Facebook posts corrected under Singapore 'fake news' law

  • Published at 01:45 am November 29th, 2019
Photo: Bigstock

Rights groups have raised concerns the fake news law could be used to stifle free speech and chill dissent in the city state

A blogger said on Thursday he would not comply with a Singapore government order to correct a Facebook post in the first test of the city-state's new 'fake news' law.

Singapore's home ministry said the post on the Facebook page of a blog called the States Times Review, which contained allegations of election rigging, was "false" and "scurrilous."

It marks the second case in days under the Protection from Online Falsehoods and Manipulation Act (Pofma), which also allows government ministers to instruct internet firms like Facebook to correct or block access to content they deem false.

Rights groups have raised concerns the fake news law could be used to stifle free speech and chill dissent in the city state, charges government officials have denied.

"States Times Review and it's editor, who is now a citizen of Australia, will not comply with any order from a foreign government like North Korea or Singapore," States Times Review posted on Thursday in comments attributed to editor Alex Tan.

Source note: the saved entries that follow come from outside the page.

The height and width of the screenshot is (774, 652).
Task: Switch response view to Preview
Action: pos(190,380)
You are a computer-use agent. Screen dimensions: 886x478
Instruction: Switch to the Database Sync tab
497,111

Earlier on Thursday, the newly-created POFMA office said Tan, a 32-year-old Singaporean, had been instructed to carry a notice on his November 23 post with a link to a government statement that contained "corrections and clarifications" about the post.

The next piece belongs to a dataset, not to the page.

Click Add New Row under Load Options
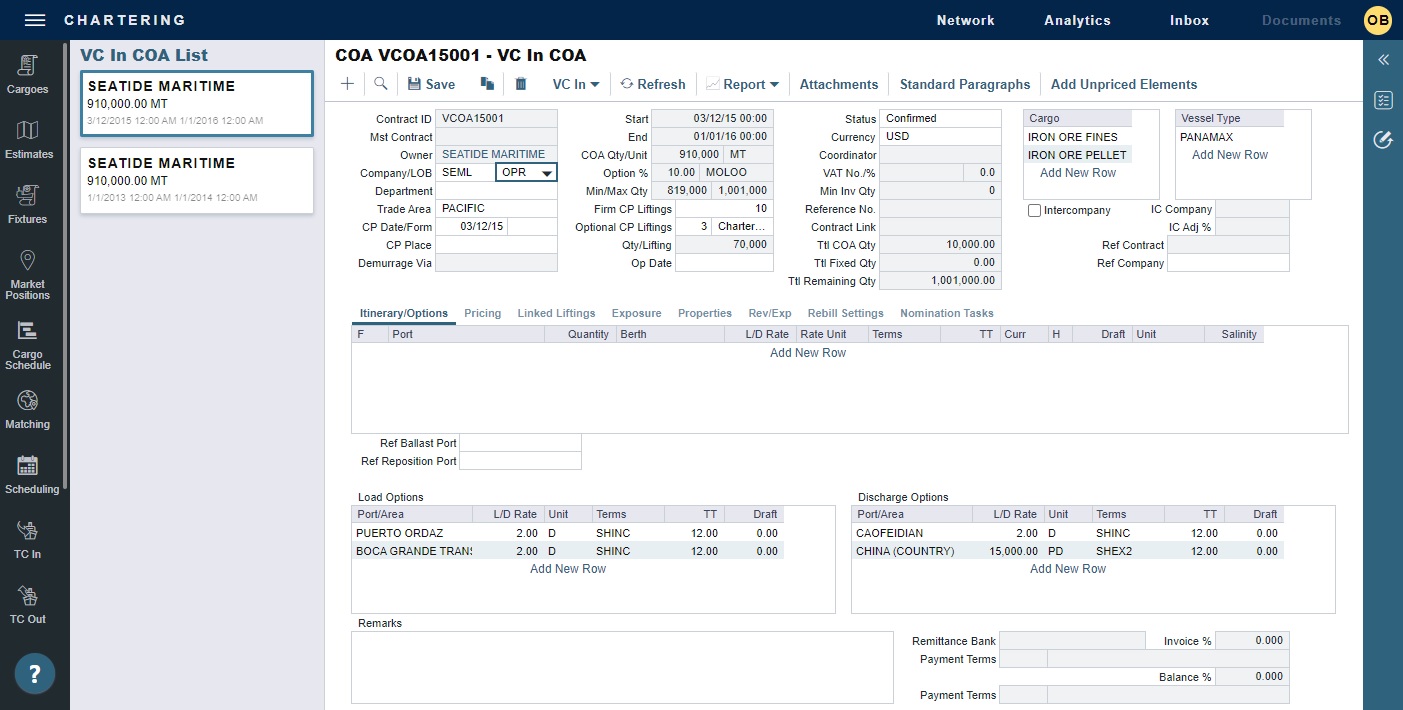 coord(568,569)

If Tan fails to comply he could be fined of up to S$20,000, or face 12 months jail, or both, according to the law which applies to persons both in and outside the country who make false statements of fact communicated in Singapore.

The Pofma office did not immediately respond to Reuters questions on how long Tan had to comply and whether the government would instruct Facebook to take action if he didn't. Facebook declined to comment.

In the only other case under the law which came into effect in early October, political figure Brad Bowyer swiftly complied with the correction request on a post which questioned the independence of state investment firms.

Singapore, which has been ruled by the People's Action Party since independence since 1965, is gearing up for an election expected to take place within months.